Lundi , 26 juin 2017
L'Édito

Sécurité alimentaire & résilience climatique : EBAFOSA CI y consacre une Journée d’échanges

Une vue des participants à la Journée dédiée à la Sécurité alimentaire et à la résilience climatique

Des participants à la Journée dédiée à la Sécurité alimentaire et à la résilience climatique

La section ivoirienne d’EBAFOSA [Assemblée pour l’écosystème basé sur l’adaptation pour la sécurité alimentaire en Afrique] a organisé, vendredi 16 juin, sa première Journée dédiée à la sécurité alimentaire et à la résilience climatique (JSARC). Cette rencontre, qui s’est tenue à la Chambre nationale d’Agriculture, à Abidjan, a coïncidé avec le premier anniversaire de l’organisation. La Journée, ponctuée par des communications sur l’agriculture et sauvegarde de l’environnement, a réuni une vingtaine de responsables de coopératives agricoles.

Pour Koya Jean-Claude, président d’EBAFOSA Côte d’Ivoire, l’enjeu pour sa structure, c’est de « développer des stratégies nouvelles pour que l’agriculture soit plus respectueuse de l’environnement ». Il est en effet établi que le secteur agricole émet beaucoup de gaz à effet de serre. Que faire ? Assié Richmond, s’exprimant au nom de la ministre de la Salubrité, de l’environnement et du développement durable, en appelle à une agriculture responsable. « Nous devons rendre notre agriculture intelligente pour préserver notre environnement », a insisté le représentant d’Anne Ouloto. En écologie, la résilience est définie comme la capacité d’un écosystème à retrouver ses fonctions après des perturbations. Qu’elles soient naturelles ou liées à l’activité humaine. Sur la sécurité alimentaire, Assié Richmond a exhorté à la promotion des produits agricoles locaux. « Nos produits sont à la fois nos valeurs et nos circonstances nationales », explique-t-il.

Les participants à cette première édition de la Journée consacrée à la sécurité alimentaire et à la résilience climatique ont eu droit à une visite guidée à la Boutique paysanne. Un commerce unique en son genre, à Abidjan. On n’y vend que des produits agricoles locaux transformés.

L’assistance a aussi eu droit à 2 projections de films. Un, sur la production de miel et l’autre, sur le processus de fabrication du beurre de karité dans la région de Bounkani. Kambou Lydie Rachel, présidente de la Société coopérative des productrices de karité de Bounkani (SCOOPS-PROKAB), a instruit les participants sur les dures conditions de travail des femmes de la région de Bouna.

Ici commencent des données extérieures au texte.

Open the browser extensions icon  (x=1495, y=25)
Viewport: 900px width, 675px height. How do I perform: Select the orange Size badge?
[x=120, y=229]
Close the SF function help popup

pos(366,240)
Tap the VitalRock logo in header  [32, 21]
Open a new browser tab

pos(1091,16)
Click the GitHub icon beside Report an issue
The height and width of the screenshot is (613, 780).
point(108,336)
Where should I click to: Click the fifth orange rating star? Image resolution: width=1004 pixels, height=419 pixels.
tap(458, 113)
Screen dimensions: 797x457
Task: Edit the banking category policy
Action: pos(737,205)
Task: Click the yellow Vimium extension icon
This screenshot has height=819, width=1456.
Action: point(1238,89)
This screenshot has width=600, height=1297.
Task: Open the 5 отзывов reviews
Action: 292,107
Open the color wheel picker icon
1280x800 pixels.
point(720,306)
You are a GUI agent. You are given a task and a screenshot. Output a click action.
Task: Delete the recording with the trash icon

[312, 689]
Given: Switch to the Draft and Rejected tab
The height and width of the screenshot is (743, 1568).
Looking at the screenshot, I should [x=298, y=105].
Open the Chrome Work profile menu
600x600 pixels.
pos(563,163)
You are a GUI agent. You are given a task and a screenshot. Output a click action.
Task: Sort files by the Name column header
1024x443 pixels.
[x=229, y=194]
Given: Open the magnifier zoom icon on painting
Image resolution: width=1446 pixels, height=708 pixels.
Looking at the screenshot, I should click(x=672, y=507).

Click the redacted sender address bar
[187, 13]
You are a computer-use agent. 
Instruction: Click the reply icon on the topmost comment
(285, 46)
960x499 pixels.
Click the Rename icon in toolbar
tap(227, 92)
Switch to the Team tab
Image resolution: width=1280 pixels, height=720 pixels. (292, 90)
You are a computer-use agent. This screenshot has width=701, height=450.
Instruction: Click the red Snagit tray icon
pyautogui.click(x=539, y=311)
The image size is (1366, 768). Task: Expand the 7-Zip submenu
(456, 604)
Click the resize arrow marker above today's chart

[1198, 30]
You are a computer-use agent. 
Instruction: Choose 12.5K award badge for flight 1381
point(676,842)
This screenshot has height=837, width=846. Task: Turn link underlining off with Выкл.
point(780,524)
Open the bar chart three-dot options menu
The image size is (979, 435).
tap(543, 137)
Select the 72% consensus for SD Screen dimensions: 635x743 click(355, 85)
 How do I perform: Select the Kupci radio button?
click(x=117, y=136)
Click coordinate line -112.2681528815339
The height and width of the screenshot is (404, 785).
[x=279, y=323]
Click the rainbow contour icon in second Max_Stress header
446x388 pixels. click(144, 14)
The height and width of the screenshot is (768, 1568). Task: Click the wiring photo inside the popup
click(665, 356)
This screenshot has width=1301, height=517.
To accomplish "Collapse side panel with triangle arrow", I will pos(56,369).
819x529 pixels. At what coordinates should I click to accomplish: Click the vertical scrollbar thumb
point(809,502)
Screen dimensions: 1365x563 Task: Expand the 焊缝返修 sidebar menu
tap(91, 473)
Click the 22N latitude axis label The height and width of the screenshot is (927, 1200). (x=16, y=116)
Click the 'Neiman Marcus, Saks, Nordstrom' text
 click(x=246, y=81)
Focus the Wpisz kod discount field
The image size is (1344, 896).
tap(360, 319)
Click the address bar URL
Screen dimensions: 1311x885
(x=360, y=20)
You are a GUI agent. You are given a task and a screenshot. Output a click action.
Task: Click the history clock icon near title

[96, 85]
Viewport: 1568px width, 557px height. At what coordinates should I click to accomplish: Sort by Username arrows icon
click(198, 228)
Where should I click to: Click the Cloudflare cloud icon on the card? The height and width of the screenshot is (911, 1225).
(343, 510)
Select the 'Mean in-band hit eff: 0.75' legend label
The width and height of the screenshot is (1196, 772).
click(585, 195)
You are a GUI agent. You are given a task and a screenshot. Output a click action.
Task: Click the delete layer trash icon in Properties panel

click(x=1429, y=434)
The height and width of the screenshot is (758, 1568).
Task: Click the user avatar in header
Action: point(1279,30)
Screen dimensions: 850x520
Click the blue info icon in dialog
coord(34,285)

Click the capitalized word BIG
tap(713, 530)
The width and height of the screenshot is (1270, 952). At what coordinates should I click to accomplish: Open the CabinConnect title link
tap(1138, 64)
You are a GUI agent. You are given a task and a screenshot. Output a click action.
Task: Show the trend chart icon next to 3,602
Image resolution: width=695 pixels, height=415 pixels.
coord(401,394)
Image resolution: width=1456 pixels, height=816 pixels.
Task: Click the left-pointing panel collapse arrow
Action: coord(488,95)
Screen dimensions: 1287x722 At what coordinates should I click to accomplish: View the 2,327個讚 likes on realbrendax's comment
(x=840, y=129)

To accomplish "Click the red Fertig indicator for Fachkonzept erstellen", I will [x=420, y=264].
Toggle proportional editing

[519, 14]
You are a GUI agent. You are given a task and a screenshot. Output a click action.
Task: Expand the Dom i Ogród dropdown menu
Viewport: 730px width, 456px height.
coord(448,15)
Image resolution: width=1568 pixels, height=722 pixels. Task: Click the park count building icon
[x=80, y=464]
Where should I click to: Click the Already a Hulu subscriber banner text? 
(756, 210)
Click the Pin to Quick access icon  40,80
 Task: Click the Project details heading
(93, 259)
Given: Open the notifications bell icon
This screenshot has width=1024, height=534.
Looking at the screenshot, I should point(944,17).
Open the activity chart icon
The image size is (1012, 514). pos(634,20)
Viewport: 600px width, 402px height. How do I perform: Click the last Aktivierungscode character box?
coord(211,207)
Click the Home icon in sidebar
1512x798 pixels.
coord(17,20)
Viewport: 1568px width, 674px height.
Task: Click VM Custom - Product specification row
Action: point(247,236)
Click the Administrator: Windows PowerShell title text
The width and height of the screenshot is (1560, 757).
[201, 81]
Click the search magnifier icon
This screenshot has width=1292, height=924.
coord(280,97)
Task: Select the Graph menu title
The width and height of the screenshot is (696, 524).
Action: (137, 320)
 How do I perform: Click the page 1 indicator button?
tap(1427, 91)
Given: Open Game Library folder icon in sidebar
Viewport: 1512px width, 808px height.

En sa qualité de vice-présidente de la filière karité de Côte d’Ivoire (FIKA-CI), elle a répondu avec aisance (sous l’œil de la secrétaire générale, Edwige Hammond) aux questions relatives au secteur.

Kambou Lydie (micro en main), instruisant sur les dures conditions de travail des productrices de karité de Bouna

Kambou Lydie (micro en main) instruisant sur les conditions de travail des productrices de karité

Soutenue par l’Union Africaine (UA) et ONU Environnement, EBAFOSA promeut le « développement des chaînes de valeurs agricoles, en œuvrant à la transformation des produits issus de l’agriculture pour leur donner de la valeur ajoutée », a souligné Koya Jean-Claude. L’organisation fédère les associations agricoles et prend en compte les questions environnementales. Le siège de l’ANADER [Agence nationale d’appui au développement rural] abrite le secrétariat d’EBAFOSA Côte d’Ivoire.